Perkenalan Batas Manusia dan AI
Kapasitas manusia dalam merangkai informasi dari pengalaman masa lalu terbatas karena otak tidak menyimpan seluruh informasi secara sadar [1]. Hal ini memengaruhi bagaimana seseorang menilai masa kini dan membayangkan masa depan, khususnya dalam mendesain ruang tempat tinggal. Di sebuah desa urban di pinggiran Jakarta, seorang ibu menceritakan bahwa rumah kecil mereka awalnya cukup untuk dirinya dan suami, kemudian mereka menambah satu kamar saat anak pertama lahir, dan memperluas rumah untuk dapur ketika anak kedua lahir. Ruang demi ruang dibangun menyesuaikan perubahan yang mereka hadapi, tetapi di sisi lain muncul persoalan lain yang luput diperhitungkan, yaitu siklus hidup anak-anak. Bagaimana rumah itu akan terasa sempit bagi anak-anak saat remaja, pun ketika anak pertama mulai memiliki kebutuhan personal seiring, atau ketika, mereka telah dewasa untuk meninggalkan rumah dan orangtua mereka telah terbatas fisiknya untuk membersihkan dan merawat rumah [2]. Dalam Freedom to Build, Turner dan Fichter (1972) mencatat bahwa banyak keluarga di Amerika Latin yang membangun rumah swadaya secara bertahap, mereka memikirkan kebutuhan saat itu namun tanpa kelengkapan gambaran jangka panjang kehidupan anggota keluarga lainnya [3]. Studi di India oleh Swati dan Singh juga mencatat keluarga-keluarga yang akhirnya terjebak dalam ruang yang tidak lagi sesuai kebutuhan mereka, karena perancangan awal hanya didasarkan pada ingatan dan asumsi tren saat itu [4].
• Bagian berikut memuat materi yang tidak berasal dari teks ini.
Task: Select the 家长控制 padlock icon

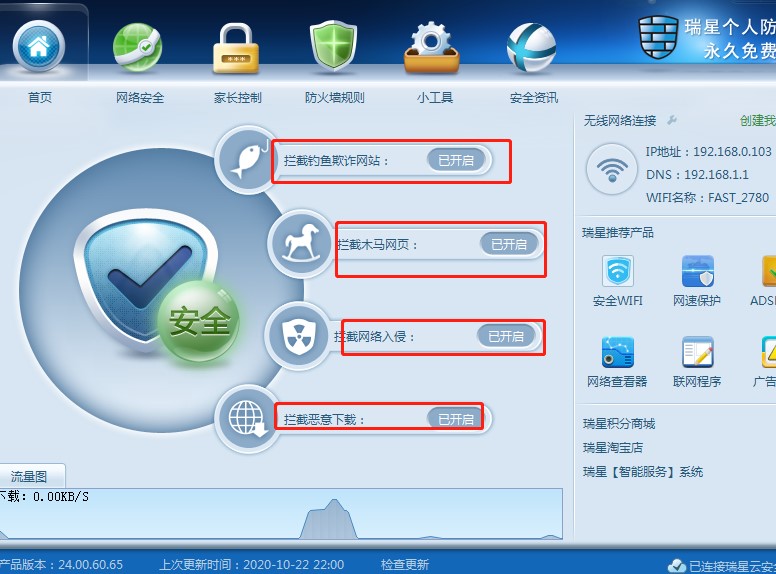Action: 236,49
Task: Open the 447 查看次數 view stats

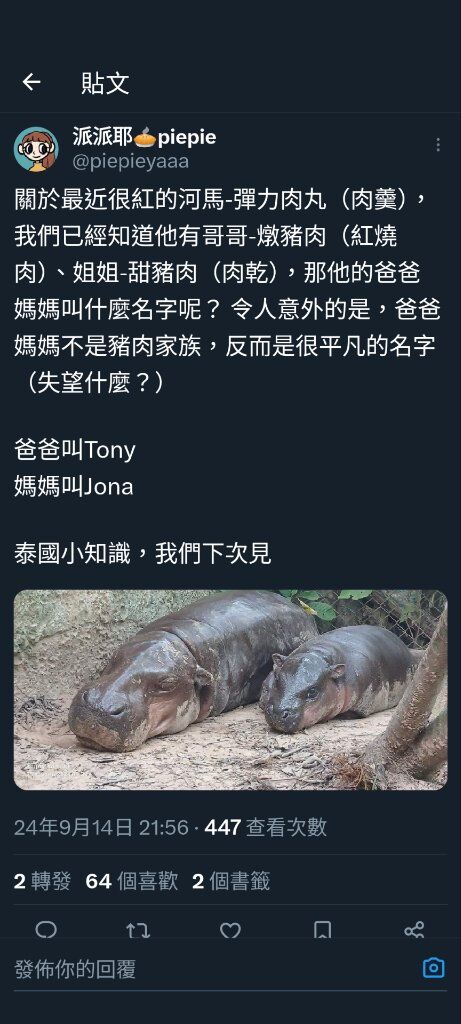Action: (266, 827)
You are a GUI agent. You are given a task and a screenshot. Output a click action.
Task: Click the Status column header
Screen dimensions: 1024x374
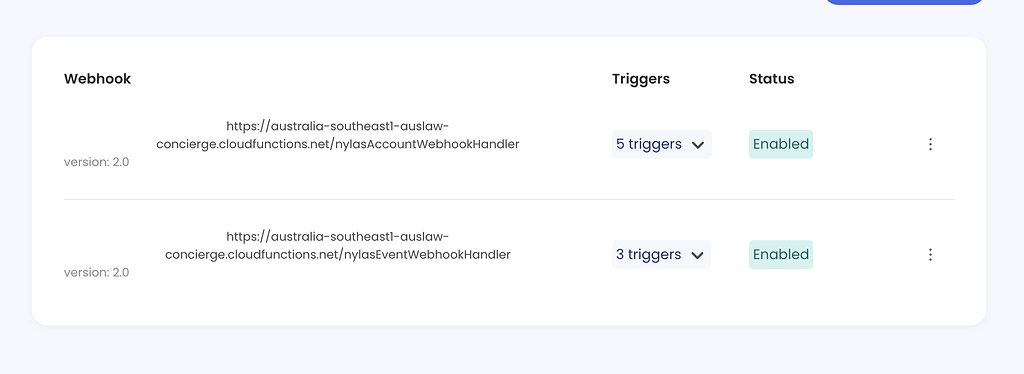(771, 79)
Dalam perancangan arsitektur, dialog adalah mekanisme penting untuk merangkai berbagai informasi menjadi sebuah desain. Dialog memungkinkan perancang menukar ide secara berulang dan terstruktur. Studi terkait menempatkan percakapan sebagai penggerak eksplorasi desain [5]. Setiap intervensi dalam dialog memicu tanggapan baru. Tanggapan ini kemudian mengubah arah dan kedalaman keputusan. Proses seperti ini membentuk hubungan timbal balik antara gagasan, konteks, dan perancang. Karena proses desain tumbuh secara iteratif dan adaptif maka keberadaan mitra dialog yang konsisten dan responsif sangat signifikan dampaknya. Mitra ini harus mampu mengingat riwayat percakapan sehingga mampu menjaga kontinuitas gagasan sepanjang proses. Dengan hadirnya teknologi, peran mitra dialog kini dapat diisi oleh sistem kecerdasan buatan yang mampu mempertahankan memori percakapan dan merespons secara kontekstual.
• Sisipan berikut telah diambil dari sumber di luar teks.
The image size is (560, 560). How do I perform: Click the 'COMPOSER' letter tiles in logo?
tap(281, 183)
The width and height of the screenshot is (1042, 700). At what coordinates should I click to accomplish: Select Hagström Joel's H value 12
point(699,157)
Kemampuan AI untuk mengingat dan mengaitkan informasi bergantung pada interaksi personal [6]. Interaksi yang aktif memperkaya hubungan informasi dalam sistem. Pengguna dapat menyampaikan preferensi, kebiasaan, dan harapan hidup secara rinci. AI menyimpan informasi ini sebagai dasar bernalar. Tulisan ini secara spesifik membahas AI berbasis bahasa, yaitu GPT (Generative Pre-trained Transformer) yang secara spesifik mengambil ChatGPT dari OpenAI sebagai subjek penelitian. GPT menerima input prompt dalam format percakapan. Sistem ini memahami konteks kata demi kata. GPT menghasilkan keluaran berdasarkan pola yang diberikan pengguna. Pola ini seringkali disampaikan pengguna secara eksplisit atau implisit. Dengan demikian, GPT dapat membentuk rekomendasi desain yang kontekstual dan personal (lihat Gambar 1). Fokus pembahasan hanya pada GPT. Hal ini karena GPT menyediakan mekanisme dialog yang dapat membantu percakapan desain. AI jenis lain, seperti AI generatif visual atau sistem kompleks seperti BIM (Building Information Modeling), memiliki fokus yang berbeda. GPT menawarkan kemampuan memelihara narasi, memori, dan proyeksi desain secara berkelanjutan.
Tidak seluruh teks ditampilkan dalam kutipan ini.